Creation myth definitions from modern references:
- A "symbolic narrative of the beginning of the world as understood in a particular tradition and community. Creation myths are of central importance for the valuation of the world, for the orientation of humans in the universe, and for the basic patterns of life and culture."
- "Creation myths tell us how things began. All cultures have creation myths; they are our primary myths, the first stage in what might be called the psychic life of the species. As cultures, we identify ourselves through the collective dreams we call creation myths, or cosmogonies. ... Creation myths explain in metaphorical terms our sense of who we are in the context of the world, and in so doing they reveal our real priorities, as well as our real prejudices. Our images of creation say a great deal about who we are."
- A "philosophical and theological elaboration of the primal myth of creation within a religious community. The term myth here refers to the imaginative expression in narrative form of what is experienced or apprehended as basic reality ... The term creation refers to the beginning of things, whether by the will and act of a transcendent being, by emanation from some ultimate source, or in any other way."

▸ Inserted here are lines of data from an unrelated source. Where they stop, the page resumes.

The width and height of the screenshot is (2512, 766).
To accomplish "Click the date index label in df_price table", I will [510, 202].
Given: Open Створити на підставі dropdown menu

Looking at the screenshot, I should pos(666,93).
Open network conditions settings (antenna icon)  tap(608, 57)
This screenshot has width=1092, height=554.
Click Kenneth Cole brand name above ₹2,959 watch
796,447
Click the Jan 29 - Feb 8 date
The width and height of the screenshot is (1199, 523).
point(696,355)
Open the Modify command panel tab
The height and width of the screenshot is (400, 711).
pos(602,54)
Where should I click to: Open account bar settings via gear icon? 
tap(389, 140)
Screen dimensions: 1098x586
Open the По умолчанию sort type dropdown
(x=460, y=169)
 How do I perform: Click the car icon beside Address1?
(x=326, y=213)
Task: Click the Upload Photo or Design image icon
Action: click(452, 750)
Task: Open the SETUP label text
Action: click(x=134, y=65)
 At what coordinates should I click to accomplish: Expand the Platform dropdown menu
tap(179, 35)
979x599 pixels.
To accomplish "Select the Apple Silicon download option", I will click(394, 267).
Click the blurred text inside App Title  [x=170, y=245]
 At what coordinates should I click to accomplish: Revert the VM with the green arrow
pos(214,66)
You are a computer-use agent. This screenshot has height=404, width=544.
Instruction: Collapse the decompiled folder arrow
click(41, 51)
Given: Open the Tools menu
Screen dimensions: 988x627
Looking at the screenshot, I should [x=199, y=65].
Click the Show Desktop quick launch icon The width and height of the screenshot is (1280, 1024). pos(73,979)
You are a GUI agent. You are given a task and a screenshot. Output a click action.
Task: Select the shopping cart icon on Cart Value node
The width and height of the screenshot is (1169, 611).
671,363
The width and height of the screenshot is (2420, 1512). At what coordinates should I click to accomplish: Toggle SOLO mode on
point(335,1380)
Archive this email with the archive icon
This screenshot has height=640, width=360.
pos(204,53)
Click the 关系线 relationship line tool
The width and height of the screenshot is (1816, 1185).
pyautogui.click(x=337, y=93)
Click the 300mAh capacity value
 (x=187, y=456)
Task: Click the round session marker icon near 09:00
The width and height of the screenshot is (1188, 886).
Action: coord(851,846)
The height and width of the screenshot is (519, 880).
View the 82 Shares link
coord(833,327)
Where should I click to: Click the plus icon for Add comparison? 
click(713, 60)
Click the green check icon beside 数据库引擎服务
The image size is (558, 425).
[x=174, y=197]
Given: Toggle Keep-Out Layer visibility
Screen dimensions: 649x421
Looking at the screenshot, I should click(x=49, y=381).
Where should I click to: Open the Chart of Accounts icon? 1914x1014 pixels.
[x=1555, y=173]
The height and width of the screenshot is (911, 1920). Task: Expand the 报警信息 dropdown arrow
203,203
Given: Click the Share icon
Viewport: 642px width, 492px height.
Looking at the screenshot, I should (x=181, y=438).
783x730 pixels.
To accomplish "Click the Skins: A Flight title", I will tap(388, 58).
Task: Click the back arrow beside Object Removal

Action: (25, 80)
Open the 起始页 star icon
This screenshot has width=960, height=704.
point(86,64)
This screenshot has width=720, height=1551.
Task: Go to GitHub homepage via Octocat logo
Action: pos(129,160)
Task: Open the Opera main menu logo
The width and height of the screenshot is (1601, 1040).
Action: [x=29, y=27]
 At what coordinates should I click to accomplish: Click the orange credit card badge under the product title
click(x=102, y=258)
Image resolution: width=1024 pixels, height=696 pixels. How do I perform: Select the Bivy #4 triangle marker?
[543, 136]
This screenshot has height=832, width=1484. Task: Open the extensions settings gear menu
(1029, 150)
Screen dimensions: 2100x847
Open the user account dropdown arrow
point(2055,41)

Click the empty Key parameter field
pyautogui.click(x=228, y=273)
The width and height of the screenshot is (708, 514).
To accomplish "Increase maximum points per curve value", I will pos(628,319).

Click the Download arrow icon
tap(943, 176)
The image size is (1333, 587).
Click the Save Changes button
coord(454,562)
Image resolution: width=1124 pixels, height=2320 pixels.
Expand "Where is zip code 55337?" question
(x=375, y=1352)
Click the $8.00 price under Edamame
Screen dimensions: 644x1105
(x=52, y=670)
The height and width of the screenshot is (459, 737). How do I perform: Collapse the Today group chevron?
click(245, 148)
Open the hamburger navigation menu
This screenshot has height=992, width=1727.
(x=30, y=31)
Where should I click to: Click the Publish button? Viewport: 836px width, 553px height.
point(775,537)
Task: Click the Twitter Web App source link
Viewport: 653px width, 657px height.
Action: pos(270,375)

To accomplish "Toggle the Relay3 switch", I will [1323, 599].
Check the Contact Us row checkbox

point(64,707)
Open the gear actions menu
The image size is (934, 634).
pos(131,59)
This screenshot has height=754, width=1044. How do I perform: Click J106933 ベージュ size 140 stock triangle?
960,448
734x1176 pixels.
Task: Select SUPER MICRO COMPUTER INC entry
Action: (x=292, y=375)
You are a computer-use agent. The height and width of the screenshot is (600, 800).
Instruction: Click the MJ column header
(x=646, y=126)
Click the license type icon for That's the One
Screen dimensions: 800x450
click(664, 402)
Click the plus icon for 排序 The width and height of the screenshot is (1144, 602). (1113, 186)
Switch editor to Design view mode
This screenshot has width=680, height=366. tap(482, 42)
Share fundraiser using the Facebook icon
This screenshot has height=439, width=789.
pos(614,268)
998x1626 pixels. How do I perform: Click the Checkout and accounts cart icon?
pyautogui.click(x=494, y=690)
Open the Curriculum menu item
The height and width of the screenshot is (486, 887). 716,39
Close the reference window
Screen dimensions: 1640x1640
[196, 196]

Religion professor Mircea Eliade defined the word myth in terms of creation:

Myth narrates a sacred history; it relates an event that took place in primordial Time, the fabled time of the "beginnings." In other words, myth tells how, through the deeds of Supernatural Beings, a reality came into existence, be it the whole of reality, the Cosmos, or only a fragment of reality – an island, a species of plant, a particular kind of human behavior, an institution.

==Meaning and function==

In Daoist creation myth, "The Way gave birth to unity; unity gave birth to duality; duality gave birth to trinity; trinity gave birth to the myriad creatures." (Daodejing, 4th century BCE)

Creation myths have been around since ancient history and have served important societal roles. Over 100 "distinct" ones have been discovered. All creation myths are in one sense etiological because they attempt to explain how the world formed and where humanity came from. Myths attempt to explain the unknown and sometimes teach a lesson.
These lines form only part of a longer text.